RECORD EXTRACTS START

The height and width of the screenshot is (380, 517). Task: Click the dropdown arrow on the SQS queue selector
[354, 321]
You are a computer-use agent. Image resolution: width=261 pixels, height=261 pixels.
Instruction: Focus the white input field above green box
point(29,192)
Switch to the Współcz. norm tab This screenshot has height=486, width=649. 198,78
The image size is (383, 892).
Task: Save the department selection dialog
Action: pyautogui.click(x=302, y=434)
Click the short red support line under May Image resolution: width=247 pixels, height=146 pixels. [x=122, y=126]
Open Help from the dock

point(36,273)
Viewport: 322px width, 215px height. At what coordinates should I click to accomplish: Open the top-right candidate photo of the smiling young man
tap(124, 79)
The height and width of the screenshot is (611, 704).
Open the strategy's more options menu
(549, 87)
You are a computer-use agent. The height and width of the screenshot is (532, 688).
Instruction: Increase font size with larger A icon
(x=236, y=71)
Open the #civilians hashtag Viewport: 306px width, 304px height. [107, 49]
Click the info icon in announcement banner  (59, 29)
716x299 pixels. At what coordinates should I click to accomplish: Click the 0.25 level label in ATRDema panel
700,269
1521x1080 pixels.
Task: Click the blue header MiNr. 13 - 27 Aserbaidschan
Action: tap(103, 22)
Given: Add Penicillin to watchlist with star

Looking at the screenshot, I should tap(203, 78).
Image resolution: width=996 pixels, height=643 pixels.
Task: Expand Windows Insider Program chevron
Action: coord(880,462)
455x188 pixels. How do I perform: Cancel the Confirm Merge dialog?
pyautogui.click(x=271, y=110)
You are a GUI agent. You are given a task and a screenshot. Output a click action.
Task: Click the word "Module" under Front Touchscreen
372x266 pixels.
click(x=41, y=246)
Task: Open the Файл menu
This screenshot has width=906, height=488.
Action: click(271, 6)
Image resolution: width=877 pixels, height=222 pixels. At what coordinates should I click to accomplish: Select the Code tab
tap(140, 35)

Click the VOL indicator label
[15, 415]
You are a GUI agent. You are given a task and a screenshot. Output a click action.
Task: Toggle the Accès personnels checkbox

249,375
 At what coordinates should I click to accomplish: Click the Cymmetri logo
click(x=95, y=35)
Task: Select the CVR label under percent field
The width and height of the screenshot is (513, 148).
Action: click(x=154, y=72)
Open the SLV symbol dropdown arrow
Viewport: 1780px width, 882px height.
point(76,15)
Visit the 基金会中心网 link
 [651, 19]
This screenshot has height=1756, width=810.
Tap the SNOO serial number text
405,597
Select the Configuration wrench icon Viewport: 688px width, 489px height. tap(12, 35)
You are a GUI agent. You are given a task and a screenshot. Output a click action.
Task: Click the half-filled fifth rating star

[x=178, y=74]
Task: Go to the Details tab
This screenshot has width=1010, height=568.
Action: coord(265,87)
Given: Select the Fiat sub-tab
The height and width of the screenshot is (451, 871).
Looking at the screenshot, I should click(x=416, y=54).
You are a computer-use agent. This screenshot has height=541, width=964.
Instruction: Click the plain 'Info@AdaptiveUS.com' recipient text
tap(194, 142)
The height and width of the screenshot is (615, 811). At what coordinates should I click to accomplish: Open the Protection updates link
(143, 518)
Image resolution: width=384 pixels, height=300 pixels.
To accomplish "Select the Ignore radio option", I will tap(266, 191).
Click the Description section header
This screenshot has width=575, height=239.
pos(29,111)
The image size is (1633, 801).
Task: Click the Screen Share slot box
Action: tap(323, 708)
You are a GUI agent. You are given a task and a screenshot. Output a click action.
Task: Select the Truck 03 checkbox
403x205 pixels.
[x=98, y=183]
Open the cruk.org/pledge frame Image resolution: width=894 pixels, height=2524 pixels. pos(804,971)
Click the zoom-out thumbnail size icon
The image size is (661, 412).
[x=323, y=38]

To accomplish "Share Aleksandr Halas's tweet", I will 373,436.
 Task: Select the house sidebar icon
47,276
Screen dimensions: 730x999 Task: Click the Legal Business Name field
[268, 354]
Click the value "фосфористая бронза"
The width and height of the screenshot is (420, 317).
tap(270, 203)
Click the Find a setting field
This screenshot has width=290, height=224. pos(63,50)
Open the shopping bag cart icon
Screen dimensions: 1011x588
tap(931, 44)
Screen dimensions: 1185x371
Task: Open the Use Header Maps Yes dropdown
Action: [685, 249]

RECORD EXTRACTS END

▸ INSTRUCTIONS TO FOLLOW
The answer is the data above, retyped exactly in full.

▸ RESULT OF THE TASK
The height and width of the screenshot is (380, 517). Task: Click the dropdown arrow on the SQS queue selector
[354, 321]
You are a computer-use agent. Image resolution: width=261 pixels, height=261 pixels.
Instruction: Focus the white input field above green box
point(29,192)
Switch to the Współcz. norm tab This screenshot has height=486, width=649. 198,78
The image size is (383, 892).
Task: Save the department selection dialog
Action: pyautogui.click(x=302, y=434)
Click the short red support line under May Image resolution: width=247 pixels, height=146 pixels. [x=122, y=126]
Open Help from the dock

point(36,273)
Viewport: 322px width, 215px height. At what coordinates should I click to accomplish: Open the top-right candidate photo of the smiling young man
tap(124, 79)
The height and width of the screenshot is (611, 704).
Open the strategy's more options menu
(549, 87)
You are a computer-use agent. The height and width of the screenshot is (532, 688).
Instruction: Increase font size with larger A icon
(x=236, y=71)
Open the #civilians hashtag Viewport: 306px width, 304px height. [107, 49]
Click the info icon in announcement banner  (59, 29)
716x299 pixels. At what coordinates should I click to accomplish: Click the 0.25 level label in ATRDema panel
700,269
1521x1080 pixels.
Task: Click the blue header MiNr. 13 - 27 Aserbaidschan
Action: tap(103, 22)
Given: Add Penicillin to watchlist with star

Looking at the screenshot, I should tap(203, 78).
Image resolution: width=996 pixels, height=643 pixels.
Task: Expand Windows Insider Program chevron
Action: coord(880,462)
455x188 pixels. How do I perform: Cancel the Confirm Merge dialog?
pyautogui.click(x=271, y=110)
You are a GUI agent. You are given a task and a screenshot. Output a click action.
Task: Click the word "Module" under Front Touchscreen
372x266 pixels.
click(x=41, y=246)
Task: Open the Файл menu
This screenshot has width=906, height=488.
Action: click(271, 6)
Image resolution: width=877 pixels, height=222 pixels. At what coordinates should I click to accomplish: Select the Code tab
tap(140, 35)

Click the VOL indicator label
[15, 415]
You are a GUI agent. You are given a task and a screenshot. Output a click action.
Task: Toggle the Accès personnels checkbox

249,375
 At what coordinates should I click to accomplish: Click the Cymmetri logo
click(x=95, y=35)
Task: Select the CVR label under percent field
The width and height of the screenshot is (513, 148).
Action: click(x=154, y=72)
Open the SLV symbol dropdown arrow
Viewport: 1780px width, 882px height.
point(76,15)
Visit the 基金会中心网 link
 [651, 19]
This screenshot has height=1756, width=810.
Tap the SNOO serial number text
405,597
Select the Configuration wrench icon Viewport: 688px width, 489px height. tap(12, 35)
You are a GUI agent. You are given a task and a screenshot. Output a click action.
Task: Click the half-filled fifth rating star

[x=178, y=74]
Task: Go to the Details tab
This screenshot has width=1010, height=568.
Action: coord(265,87)
Given: Select the Fiat sub-tab
The height and width of the screenshot is (451, 871).
Looking at the screenshot, I should click(x=416, y=54).
You are a computer-use agent. This screenshot has height=541, width=964.
Instruction: Click the plain 'Info@AdaptiveUS.com' recipient text
tap(194, 142)
The height and width of the screenshot is (615, 811). At what coordinates should I click to accomplish: Open the Protection updates link
(143, 518)
Image resolution: width=384 pixels, height=300 pixels.
To accomplish "Select the Ignore radio option", I will tap(266, 191).
Click the Description section header
This screenshot has width=575, height=239.
pos(29,111)
The image size is (1633, 801).
Task: Click the Screen Share slot box
Action: tap(323, 708)
You are a GUI agent. You are given a task and a screenshot. Output a click action.
Task: Select the Truck 03 checkbox
403x205 pixels.
[x=98, y=183]
Open the cruk.org/pledge frame Image resolution: width=894 pixels, height=2524 pixels. pos(804,971)
Click the zoom-out thumbnail size icon
The image size is (661, 412).
[x=323, y=38]

To accomplish "Share Aleksandr Halas's tweet", I will 373,436.
 Task: Select the house sidebar icon
47,276
Screen dimensions: 730x999 Task: Click the Legal Business Name field
[268, 354]
Click the value "фосфористая бронза"
The width and height of the screenshot is (420, 317).
tap(270, 203)
Click the Find a setting field
This screenshot has width=290, height=224. pos(63,50)
Open the shopping bag cart icon
Screen dimensions: 1011x588
tap(931, 44)
Screen dimensions: 1185x371
Task: Open the Use Header Maps Yes dropdown
Action: [685, 249]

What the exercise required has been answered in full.